Issue #16848 has been updated by byroot (Jean Boussier).


In order to try to move this forward, here's some code snippet of what I think the interface could look like:

```ruby
class LoaderInterface
  def find_feature(relative_path)
    raise NotImplementedError
  end

  def load_feature(relative_path, absolute_path)
    # This should likely be the default behavior.
    # But defining load also allows to generate some source code and call `eval`.
    ::Kernel.load(absolute_path)
  end
end

class CacheLoader < LoaderInterface
  def initialize(cache)
    @cache = cache
  end

  def find_feature(relative_path)
    @cache[relative_path] # absolute_path or nil
  end
end

class ZipLoader < LoaderInterface
  def initialize(zip_path)
    @zip_path = zip_path
    @zip = Zip.open(zip_path)
  end

  def find_feature(relative_path)
    if @zip.file?(relative_path)
      "#{zip_path}:#{relative_path}"
    end
  end

  def load_feature(relative_path, absolute_path)
    ::Kernel.eval(@zip.read(relative_path), relative_path, absolute_path)
  end
end

LOAD_PATH = [
  '/path/to/lib',
  CacheLoader.new('delegate.rb' => '/opt/rubies/2.7.1/lib/ruby/2.7.0/delegate.rb'),
  ZipLoader.new('/path/to/file.zip'),
]

LOADED_FEATURES = []

def require_file(relative_path)
  $LOAD_PATH.each do |path|
    case path
    when String
      # old behavior
      feature_path = File.join(path, feature_path)
      if File.exist?(feature_path)
        ::Kernel.load(feature_path)
        LOADED_FEATURES << feature_path
        return true
      end
    else
      if feature_path = path.find_feature(relative_path)
        path.load_feature(relative_path, feature_path)
        # The loader doesn't have to care about LOADED_FEATURES management
        # if the feature was already loaded it simply won't be called.
        LOADED_FEATURES << feature_path
        return true
      end
    end
  end
  false
end

def require(feature)
  # Insert LOADED_FEATURES check here.
  if feature.end_with?('.rb')
    require_file(feature)
  else
    require_file("#{feature}.rb") || require_file("#{feature}.so")
  end
end
```

In short:

  - In the context of `require "foo/bar"`
  - First we call `find_feature("foo/bar.rb")`, loaders should return `nil` on miss, or a `String` that will be inserted in `$LOADED_FEATURES` on hit. e.g. `/absolute/path/to/foo/bar.rb`
  - If a loader hits, we then call `load_feature("foo/bar.rb", "/absolute/path/to/foo/bar.rb")`.
  - MAYBE: if the loader doesn't respond to `load_feature`, we can fallback to load the absolute path that was returned.
  - If none of the loader hit, we do a second pass with `find_feature("foo/bar.so")` (or the platform equivalent).


Important parts:

  - I think the `$LOADED_FEATURES` management should remain a responsibility of `Kernel#require`. Loaders shouldn't have to worry about it.
  - The double pass is a bit unfortunate, but required to maintain backward compatibility with the current behavior on LOAD_PATH precedence.

Any thoughts?

----------------------------------------
Feature #16848: Allow callables in $LOAD_PATH
https://bugs.ruby-lang.org/issues/16848#change-86096

* Author: byroot (Jean Boussier)
* Status: Feedback
* Priority: Normal
----------------------------------------
Make it easier to implement `$LOAD_PATH` caching, and speed up application boot time.

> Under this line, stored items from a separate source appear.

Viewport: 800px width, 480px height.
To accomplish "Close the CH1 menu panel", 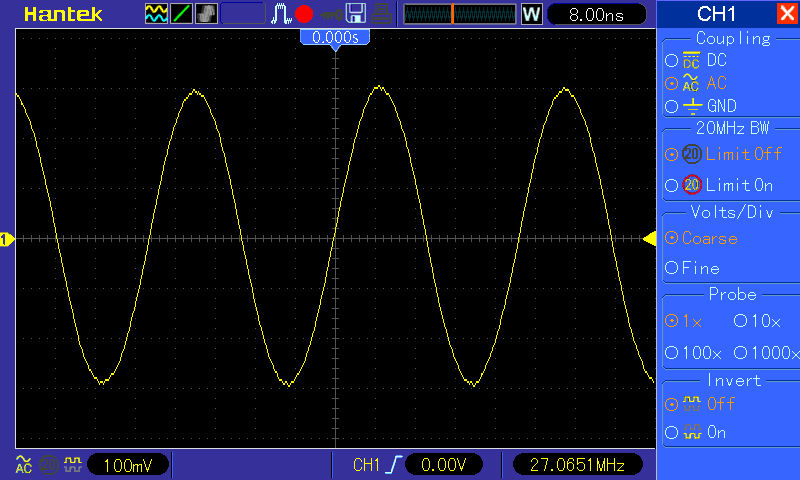I will (x=786, y=14).
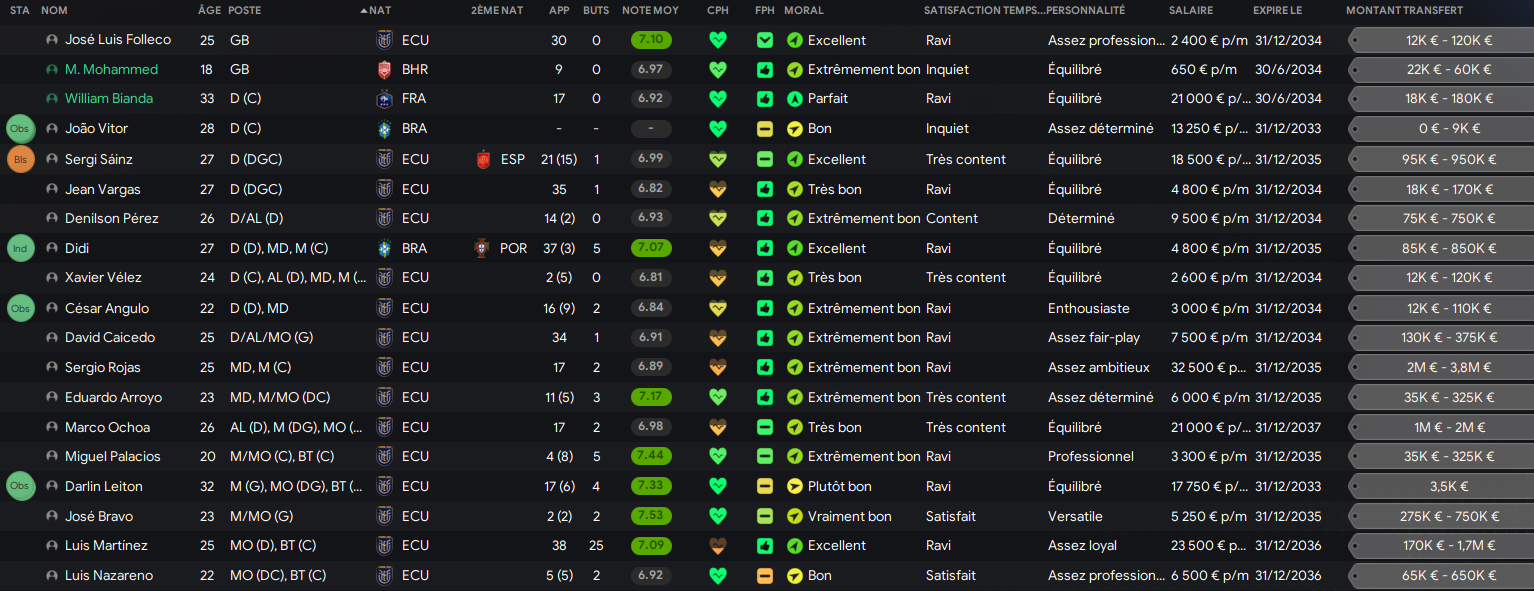1534x591 pixels.
Task: Click the orange Bls badge beside Sergi Sáinz
Action: click(x=21, y=159)
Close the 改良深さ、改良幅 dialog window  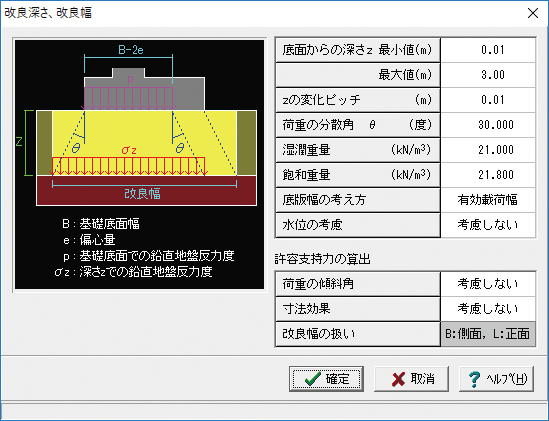pyautogui.click(x=533, y=13)
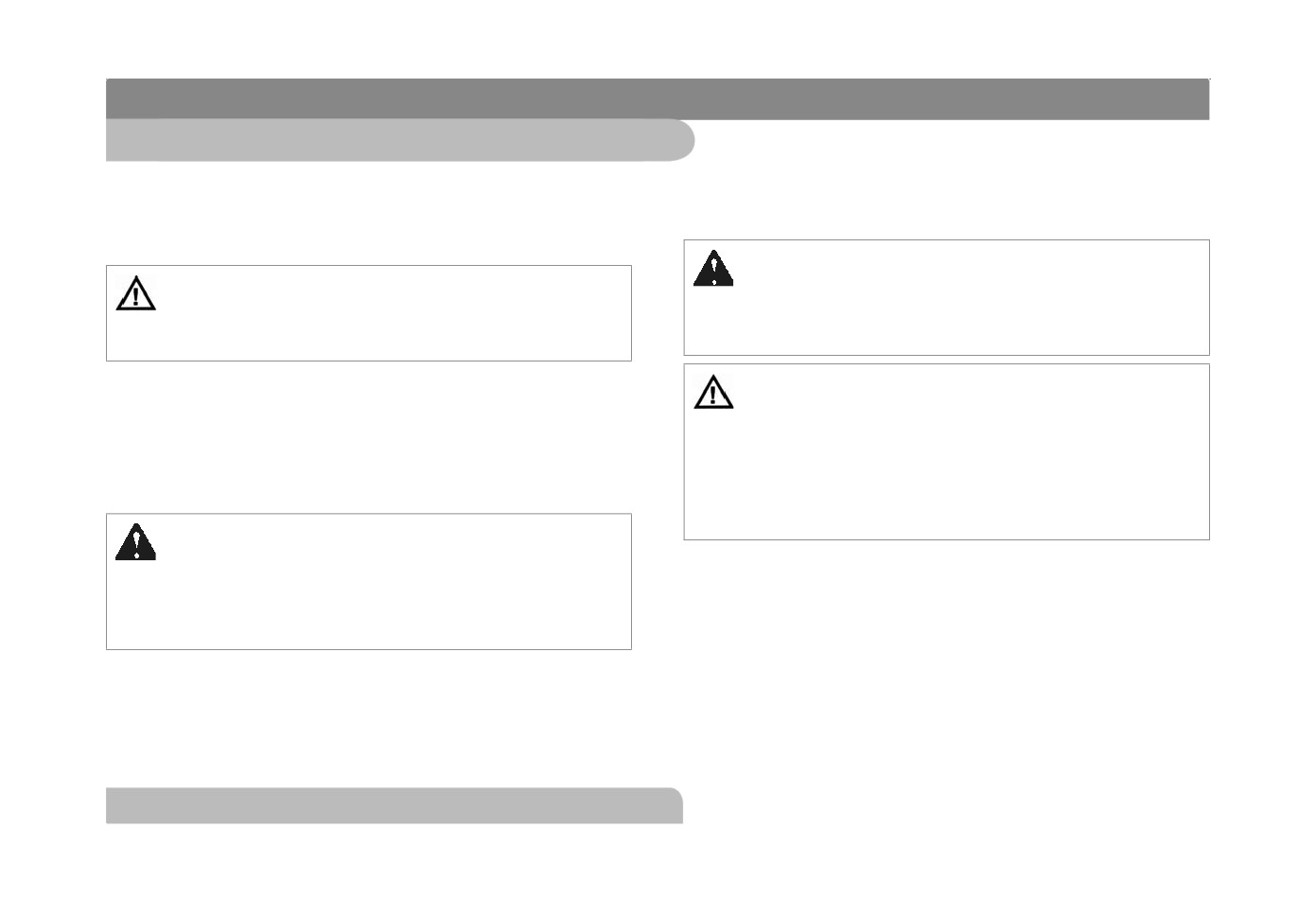Viewport: 1316px width, 899px height.
Task: Click blank area above the upper-left caution box
Action: pyautogui.click(x=369, y=214)
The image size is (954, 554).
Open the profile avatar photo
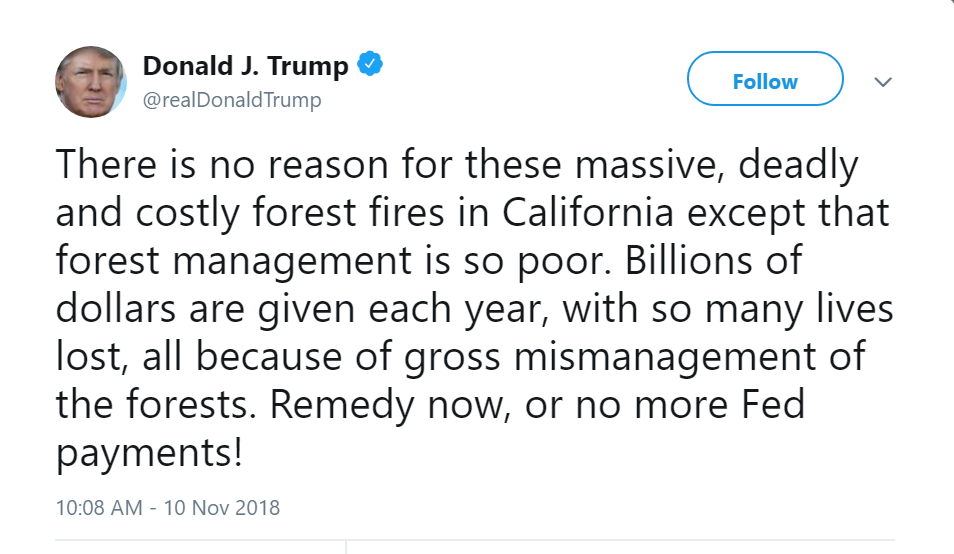point(90,82)
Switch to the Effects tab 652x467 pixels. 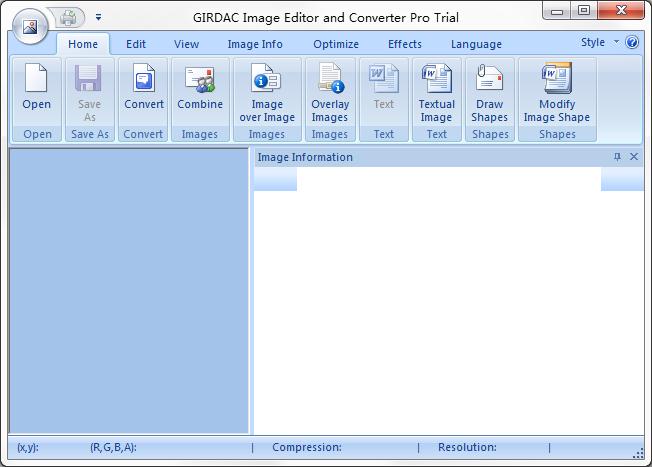[x=405, y=44]
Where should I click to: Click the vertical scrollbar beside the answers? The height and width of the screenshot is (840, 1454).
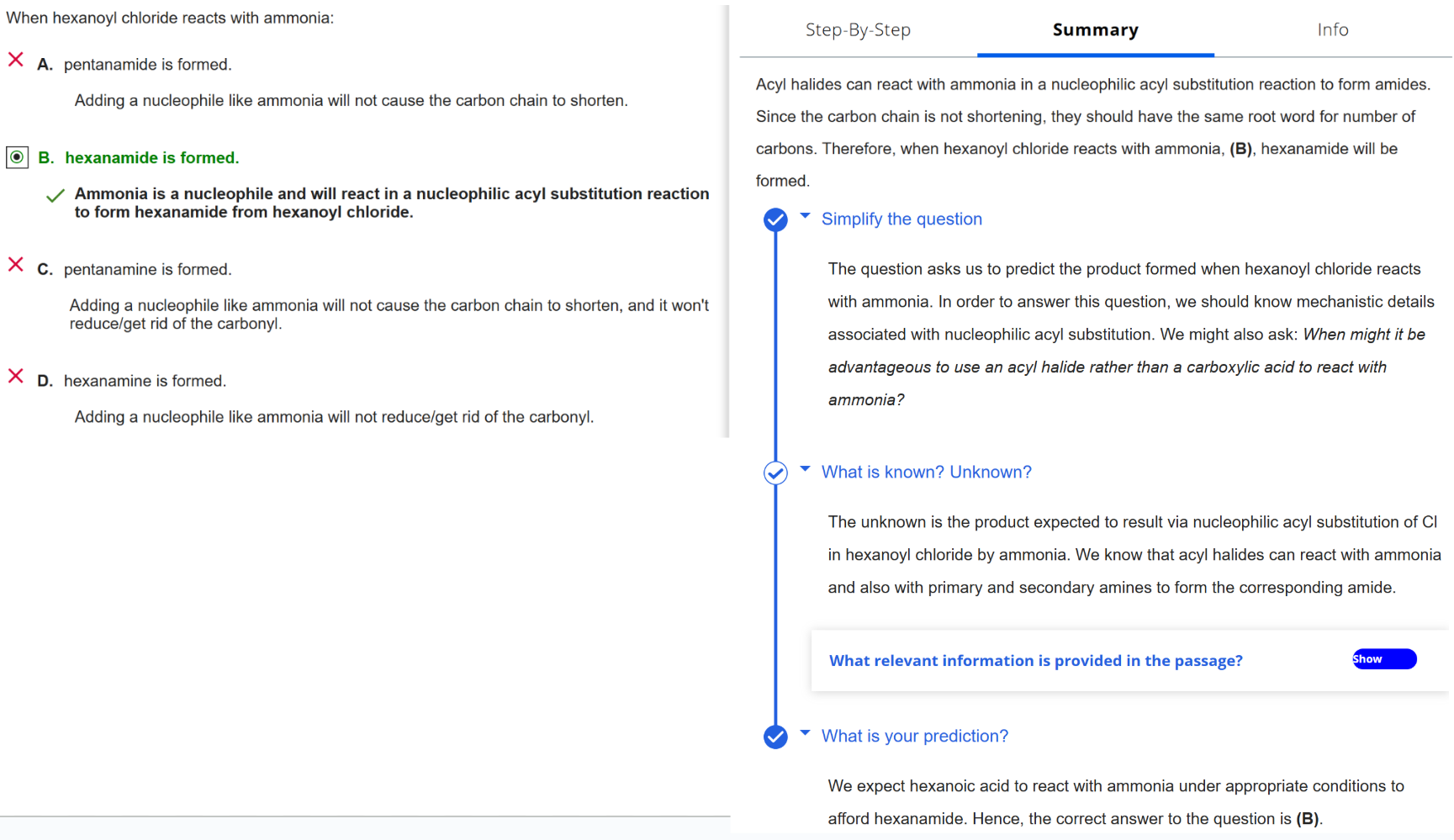727,219
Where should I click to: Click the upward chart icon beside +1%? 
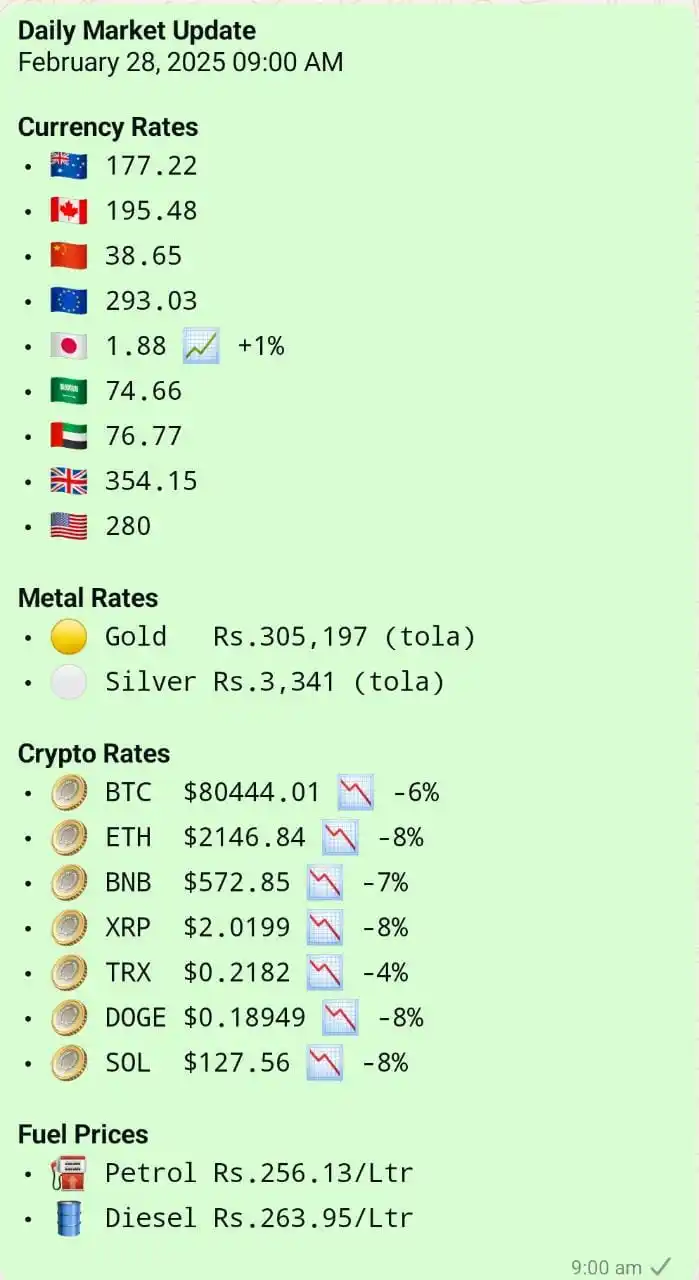(x=201, y=346)
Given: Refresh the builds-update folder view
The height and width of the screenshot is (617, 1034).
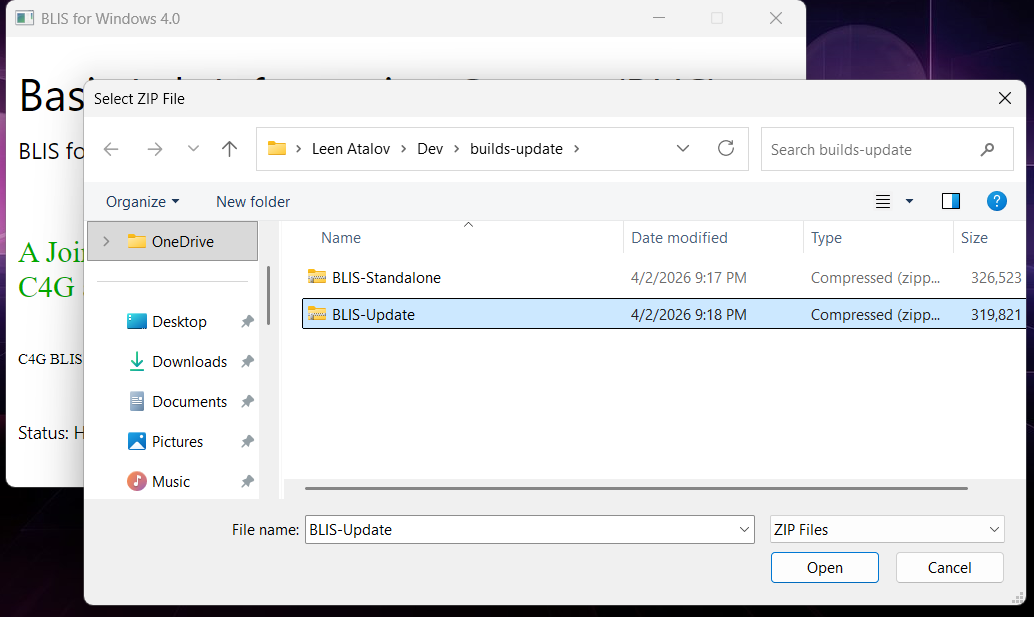Looking at the screenshot, I should (x=727, y=148).
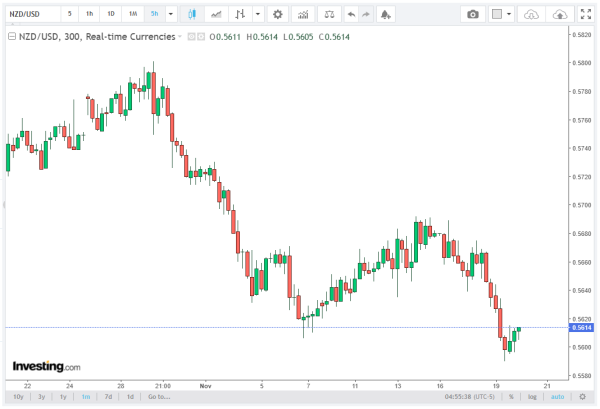Viewport: 600px width, 409px height.
Task: Collapse the NZD/USD legend
Action: click(x=11, y=35)
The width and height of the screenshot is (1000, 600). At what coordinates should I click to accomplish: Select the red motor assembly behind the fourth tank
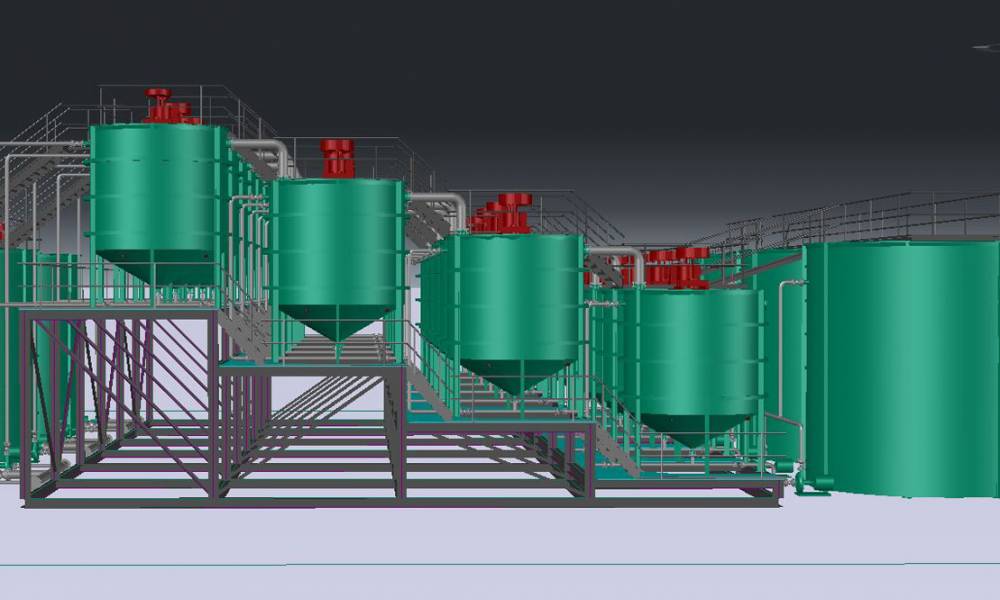coord(680,265)

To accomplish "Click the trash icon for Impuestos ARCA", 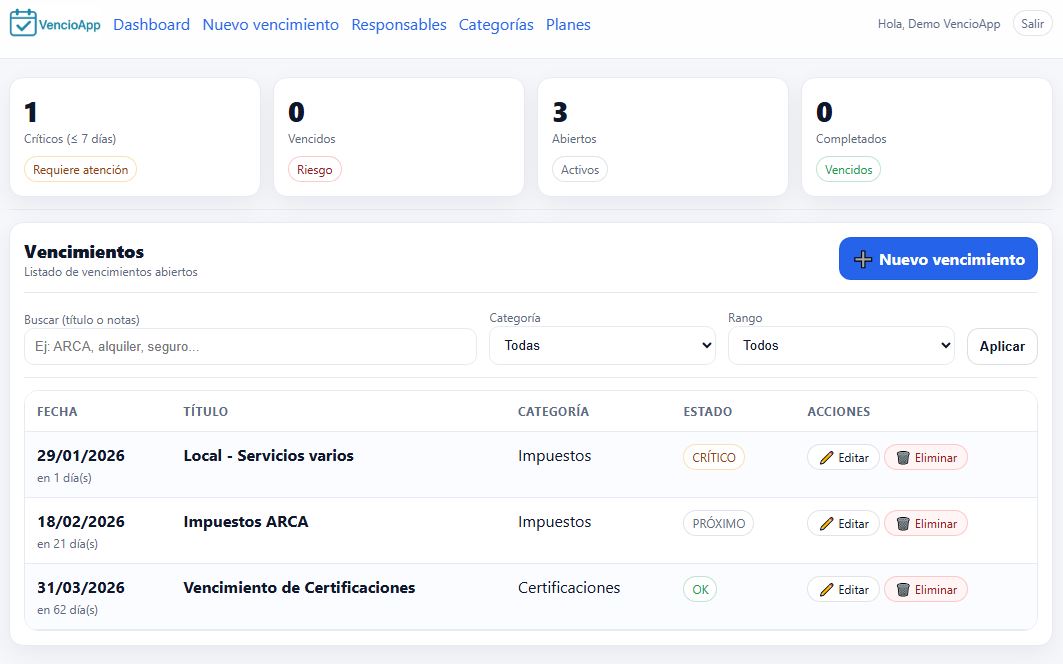I will click(x=902, y=523).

I benchmarked it on Redmine's master using bootsnap with only the optimization enabled:

```ruby
if ENV['CACHE_LOAD_PATH']
  require 'bootsnap'
  Bootsnap.setup(
    cache_dir:            'tmp/cache',
    development_mode:     false,
    load_path_cache:      true,
    autoload_paths_cache: true,
    disable_trace:        false,
    compile_cache_iseq:   true,
    compile_cache_yaml:   false,
  )
end
```

```
$ RAILS_ENV=production time bin/rails runner 'p 1'
        2.66 real         1.99 user         0.66 sys
$ RAILS_ENV=production time bin/rails runner 'p 1'
        2.71 real         1.97 user         0.66 sys
$ CACHE_LOAD_PATH=1 RAILS_ENV=production time bin/rails runner 'p 1'
        1.41 real         1.12 user         0.28 sys
$ CACHE_LOAD_PATH=1 RAILS_ENV=production time bin/rails runner 'p 1'
        1.41 real         1.12 user         0.28 sys
```

That's twice for a relatively small application. And the performance improvement is not linear; the larger the application, the larger the improvement.

### How it works

`require` has `O($LOAD_PATH.size)` performance. The more gems you add to your `Gemfile`, the larger `$LOAD_PATH` becomes. `require "foo.rb"` will try to open the file in each of the `$LOAD_PATH` entries. And since more gems usually also means more `require` calls, loading Ruby code may take up to quadratic performance loss.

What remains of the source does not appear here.